→ Required action
Below are some entries; write out each one of them exactly.

***** Supplied entries *****

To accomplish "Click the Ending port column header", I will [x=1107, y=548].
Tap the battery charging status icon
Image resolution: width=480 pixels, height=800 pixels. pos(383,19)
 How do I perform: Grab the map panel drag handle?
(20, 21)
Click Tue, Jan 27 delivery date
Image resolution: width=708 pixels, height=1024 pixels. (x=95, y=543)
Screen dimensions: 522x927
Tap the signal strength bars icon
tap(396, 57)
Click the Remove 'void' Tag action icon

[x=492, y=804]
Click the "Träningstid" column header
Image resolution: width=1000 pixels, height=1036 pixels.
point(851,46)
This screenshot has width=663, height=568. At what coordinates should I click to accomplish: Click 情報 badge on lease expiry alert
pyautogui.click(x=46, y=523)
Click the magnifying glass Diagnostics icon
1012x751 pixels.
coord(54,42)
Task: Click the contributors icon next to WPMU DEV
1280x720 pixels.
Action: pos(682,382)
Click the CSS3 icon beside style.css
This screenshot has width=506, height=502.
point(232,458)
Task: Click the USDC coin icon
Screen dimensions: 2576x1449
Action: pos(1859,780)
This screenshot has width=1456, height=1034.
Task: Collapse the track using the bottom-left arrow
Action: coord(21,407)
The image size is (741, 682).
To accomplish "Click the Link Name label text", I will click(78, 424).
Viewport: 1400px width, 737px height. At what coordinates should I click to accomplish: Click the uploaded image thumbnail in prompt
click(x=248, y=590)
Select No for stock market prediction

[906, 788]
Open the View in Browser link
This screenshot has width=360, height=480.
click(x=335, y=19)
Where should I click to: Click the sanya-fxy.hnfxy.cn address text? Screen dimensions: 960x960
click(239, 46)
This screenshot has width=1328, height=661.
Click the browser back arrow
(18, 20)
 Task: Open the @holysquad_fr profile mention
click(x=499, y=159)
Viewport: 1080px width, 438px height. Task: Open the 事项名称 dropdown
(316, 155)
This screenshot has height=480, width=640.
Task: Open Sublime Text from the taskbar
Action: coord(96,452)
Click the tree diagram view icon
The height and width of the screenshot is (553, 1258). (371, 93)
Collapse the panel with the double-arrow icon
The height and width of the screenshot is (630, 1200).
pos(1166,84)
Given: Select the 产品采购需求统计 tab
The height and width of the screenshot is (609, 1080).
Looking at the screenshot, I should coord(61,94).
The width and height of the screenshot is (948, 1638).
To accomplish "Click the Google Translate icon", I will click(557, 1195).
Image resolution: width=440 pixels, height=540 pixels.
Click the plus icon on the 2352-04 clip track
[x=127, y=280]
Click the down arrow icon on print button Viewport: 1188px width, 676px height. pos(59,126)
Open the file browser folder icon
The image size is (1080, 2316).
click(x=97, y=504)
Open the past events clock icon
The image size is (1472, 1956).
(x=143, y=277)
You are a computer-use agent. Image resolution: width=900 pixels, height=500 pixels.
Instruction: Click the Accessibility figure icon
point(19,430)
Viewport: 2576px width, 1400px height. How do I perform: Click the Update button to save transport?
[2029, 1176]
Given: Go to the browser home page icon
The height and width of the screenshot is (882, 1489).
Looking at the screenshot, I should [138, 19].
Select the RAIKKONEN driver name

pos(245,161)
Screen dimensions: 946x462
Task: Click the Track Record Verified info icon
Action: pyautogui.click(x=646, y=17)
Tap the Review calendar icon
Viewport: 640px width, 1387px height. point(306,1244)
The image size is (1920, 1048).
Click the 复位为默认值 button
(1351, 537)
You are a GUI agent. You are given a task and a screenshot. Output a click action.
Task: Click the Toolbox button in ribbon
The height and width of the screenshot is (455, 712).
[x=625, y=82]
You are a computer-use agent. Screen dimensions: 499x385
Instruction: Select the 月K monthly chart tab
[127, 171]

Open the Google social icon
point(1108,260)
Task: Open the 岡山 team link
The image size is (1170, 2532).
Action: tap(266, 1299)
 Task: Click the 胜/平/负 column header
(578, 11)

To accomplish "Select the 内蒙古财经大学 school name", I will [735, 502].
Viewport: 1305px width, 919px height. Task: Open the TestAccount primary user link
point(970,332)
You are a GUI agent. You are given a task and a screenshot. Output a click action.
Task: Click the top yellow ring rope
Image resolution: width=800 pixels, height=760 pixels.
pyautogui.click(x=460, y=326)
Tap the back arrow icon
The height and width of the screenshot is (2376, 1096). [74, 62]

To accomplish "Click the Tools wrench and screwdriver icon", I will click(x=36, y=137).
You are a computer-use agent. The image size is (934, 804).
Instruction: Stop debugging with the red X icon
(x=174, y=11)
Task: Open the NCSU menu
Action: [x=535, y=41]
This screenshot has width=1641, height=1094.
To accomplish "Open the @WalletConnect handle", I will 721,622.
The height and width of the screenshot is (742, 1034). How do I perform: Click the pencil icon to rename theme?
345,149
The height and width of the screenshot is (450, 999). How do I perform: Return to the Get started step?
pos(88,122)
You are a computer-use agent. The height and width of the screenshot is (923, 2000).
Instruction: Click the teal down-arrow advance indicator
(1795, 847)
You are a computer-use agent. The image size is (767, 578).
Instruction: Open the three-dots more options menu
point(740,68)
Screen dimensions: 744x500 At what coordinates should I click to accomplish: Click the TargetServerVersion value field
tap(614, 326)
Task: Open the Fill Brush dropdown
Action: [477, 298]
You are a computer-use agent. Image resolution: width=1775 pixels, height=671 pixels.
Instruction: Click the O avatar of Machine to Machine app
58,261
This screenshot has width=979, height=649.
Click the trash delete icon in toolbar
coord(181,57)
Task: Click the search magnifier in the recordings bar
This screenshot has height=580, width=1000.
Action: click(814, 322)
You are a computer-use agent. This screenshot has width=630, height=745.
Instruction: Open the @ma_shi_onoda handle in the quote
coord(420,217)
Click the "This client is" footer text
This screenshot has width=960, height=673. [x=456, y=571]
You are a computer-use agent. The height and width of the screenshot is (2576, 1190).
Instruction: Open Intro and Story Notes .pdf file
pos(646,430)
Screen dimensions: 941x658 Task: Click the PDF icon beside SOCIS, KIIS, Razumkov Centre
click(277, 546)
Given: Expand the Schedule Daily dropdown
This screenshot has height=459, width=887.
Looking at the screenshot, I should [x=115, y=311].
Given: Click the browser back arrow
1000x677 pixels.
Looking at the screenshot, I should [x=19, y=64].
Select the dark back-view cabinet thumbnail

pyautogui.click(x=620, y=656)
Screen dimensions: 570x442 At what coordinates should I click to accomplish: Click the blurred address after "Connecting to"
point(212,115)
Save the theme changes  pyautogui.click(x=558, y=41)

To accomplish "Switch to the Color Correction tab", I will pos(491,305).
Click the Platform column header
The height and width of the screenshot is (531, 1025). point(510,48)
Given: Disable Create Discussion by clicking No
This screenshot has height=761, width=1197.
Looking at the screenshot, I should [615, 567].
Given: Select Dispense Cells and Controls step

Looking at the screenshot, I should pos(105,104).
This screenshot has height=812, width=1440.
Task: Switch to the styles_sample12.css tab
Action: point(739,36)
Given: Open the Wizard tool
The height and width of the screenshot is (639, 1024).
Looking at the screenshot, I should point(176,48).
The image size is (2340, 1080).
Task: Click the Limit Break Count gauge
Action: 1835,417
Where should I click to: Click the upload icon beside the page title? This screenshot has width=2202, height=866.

*****

→ Written response
To accomplish "Click the Ending port column header", I will [x=1107, y=548].
Tap the battery charging status icon
Image resolution: width=480 pixels, height=800 pixels. pos(383,19)
 How do I perform: Grab the map panel drag handle?
(20, 21)
Click Tue, Jan 27 delivery date
Image resolution: width=708 pixels, height=1024 pixels. (x=95, y=543)
Screen dimensions: 522x927
Tap the signal strength bars icon
tap(396, 57)
Click the Remove 'void' Tag action icon

[x=492, y=804]
Click the "Träningstid" column header
Image resolution: width=1000 pixels, height=1036 pixels.
point(851,46)
This screenshot has width=663, height=568. At what coordinates should I click to accomplish: Click 情報 badge on lease expiry alert
pyautogui.click(x=46, y=523)
Click the magnifying glass Diagnostics icon
1012x751 pixels.
coord(54,42)
Task: Click the contributors icon next to WPMU DEV
1280x720 pixels.
Action: pos(682,382)
Click the CSS3 icon beside style.css
This screenshot has width=506, height=502.
point(232,458)
Task: Click the USDC coin icon
Screen dimensions: 2576x1449
Action: pos(1859,780)
This screenshot has width=1456, height=1034.
Task: Collapse the track using the bottom-left arrow
Action: coord(21,407)
The image size is (741, 682).
To accomplish "Click the Link Name label text", I will click(78, 424).
Viewport: 1400px width, 737px height. At what coordinates should I click to accomplish: Click the uploaded image thumbnail in prompt
click(x=248, y=590)
Select No for stock market prediction

[906, 788]
Open the View in Browser link
This screenshot has width=360, height=480.
click(x=335, y=19)
Where should I click to: Click the sanya-fxy.hnfxy.cn address text? Screen dimensions: 960x960
click(239, 46)
This screenshot has width=1328, height=661.
Click the browser back arrow
(18, 20)
 Task: Open the @holysquad_fr profile mention
click(x=499, y=159)
Viewport: 1080px width, 438px height. Task: Open the 事项名称 dropdown
(316, 155)
This screenshot has height=480, width=640.
Task: Open Sublime Text from the taskbar
Action: coord(96,452)
Click the tree diagram view icon
The height and width of the screenshot is (553, 1258). (371, 93)
Collapse the panel with the double-arrow icon
The height and width of the screenshot is (630, 1200).
pos(1166,84)
Given: Select the 产品采购需求统计 tab
The height and width of the screenshot is (609, 1080).
Looking at the screenshot, I should coord(61,94).
The width and height of the screenshot is (948, 1638).
To accomplish "Click the Google Translate icon", I will click(557, 1195).
Image resolution: width=440 pixels, height=540 pixels.
Click the plus icon on the 2352-04 clip track
[x=127, y=280]
Click the down arrow icon on print button Viewport: 1188px width, 676px height. pos(59,126)
Open the file browser folder icon
The image size is (1080, 2316).
click(x=97, y=504)
Open the past events clock icon
The image size is (1472, 1956).
(x=143, y=277)
You are a computer-use agent. Image resolution: width=900 pixels, height=500 pixels.
Instruction: Click the Accessibility figure icon
point(19,430)
Viewport: 2576px width, 1400px height. How do I perform: Click the Update button to save transport?
[2029, 1176]
Given: Go to the browser home page icon
The height and width of the screenshot is (882, 1489).
Looking at the screenshot, I should [138, 19].
Select the RAIKKONEN driver name

pos(245,161)
Screen dimensions: 946x462
Task: Click the Track Record Verified info icon
Action: pyautogui.click(x=646, y=17)
Tap the Review calendar icon
Viewport: 640px width, 1387px height. point(306,1244)
The image size is (1920, 1048).
Click the 复位为默认值 button
(1351, 537)
You are a GUI agent. You are given a task and a screenshot. Output a click action.
Task: Click the Toolbox button in ribbon
The height and width of the screenshot is (455, 712).
[x=625, y=82]
You are a computer-use agent. Screen dimensions: 499x385
Instruction: Select the 月K monthly chart tab
[127, 171]

Open the Google social icon
point(1108,260)
Task: Open the 岡山 team link
The image size is (1170, 2532).
Action: tap(266, 1299)
 Task: Click the 胜/平/负 column header
(578, 11)

To accomplish "Select the 内蒙古财经大学 school name", I will [735, 502].
Viewport: 1305px width, 919px height. Task: Open the TestAccount primary user link
point(970,332)
You are a GUI agent. You are given a task and a screenshot. Output a click action.
Task: Click the top yellow ring rope
Image resolution: width=800 pixels, height=760 pixels.
pyautogui.click(x=460, y=326)
Tap the back arrow icon
The height and width of the screenshot is (2376, 1096). [74, 62]

To accomplish "Click the Tools wrench and screwdriver icon", I will click(x=36, y=137).
You are a computer-use agent. The image size is (934, 804).
Instruction: Stop debugging with the red X icon
(x=174, y=11)
Task: Open the NCSU menu
Action: [x=535, y=41]
This screenshot has width=1641, height=1094.
To accomplish "Open the @WalletConnect handle", I will 721,622.
The height and width of the screenshot is (742, 1034). How do I perform: Click the pencil icon to rename theme?
345,149
The height and width of the screenshot is (450, 999). How do I perform: Return to the Get started step?
pos(88,122)
You are a computer-use agent. The height and width of the screenshot is (923, 2000).
Instruction: Click the teal down-arrow advance indicator
(1795, 847)
You are a computer-use agent. The image size is (767, 578).
Instruction: Open the three-dots more options menu
point(740,68)
Screen dimensions: 744x500 At what coordinates should I click to accomplish: Click the TargetServerVersion value field
tap(614, 326)
Task: Open the Fill Brush dropdown
Action: [477, 298]
You are a computer-use agent. Image resolution: width=1775 pixels, height=671 pixels.
Instruction: Click the O avatar of Machine to Machine app
58,261
This screenshot has width=979, height=649.
Click the trash delete icon in toolbar
coord(181,57)
Task: Click the search magnifier in the recordings bar
This screenshot has height=580, width=1000.
Action: click(814, 322)
You are a computer-use agent. This screenshot has width=630, height=745.
Instruction: Open the @ma_shi_onoda handle in the quote
coord(420,217)
Click the "This client is" footer text
This screenshot has width=960, height=673. [x=456, y=571]
You are a computer-use agent. The height and width of the screenshot is (2576, 1190).
Instruction: Open Intro and Story Notes .pdf file
pos(646,430)
Screen dimensions: 941x658 Task: Click the PDF icon beside SOCIS, KIIS, Razumkov Centre
click(277, 546)
Given: Expand the Schedule Daily dropdown
This screenshot has height=459, width=887.
Looking at the screenshot, I should [x=115, y=311].
Given: Click the browser back arrow
1000x677 pixels.
Looking at the screenshot, I should [x=19, y=64].
Select the dark back-view cabinet thumbnail

pyautogui.click(x=620, y=656)
Screen dimensions: 570x442 At what coordinates should I click to accomplish: Click the blurred address after "Connecting to"
point(212,115)
Save the theme changes  pyautogui.click(x=558, y=41)

To accomplish "Switch to the Color Correction tab", I will pos(491,305).
Click the Platform column header
The height and width of the screenshot is (531, 1025). point(510,48)
Given: Disable Create Discussion by clicking No
This screenshot has height=761, width=1197.
Looking at the screenshot, I should [615, 567].
Given: Select Dispense Cells and Controls step

Looking at the screenshot, I should pos(105,104).
This screenshot has height=812, width=1440.
Task: Switch to the styles_sample12.css tab
Action: point(739,36)
Given: Open the Wizard tool
The height and width of the screenshot is (639, 1024).
Looking at the screenshot, I should point(176,48).
The image size is (2340, 1080).
Task: Click the Limit Break Count gauge
Action: 1835,417
Where should I click to: Click the upload icon beside the page title? This screenshot has width=2202, height=866.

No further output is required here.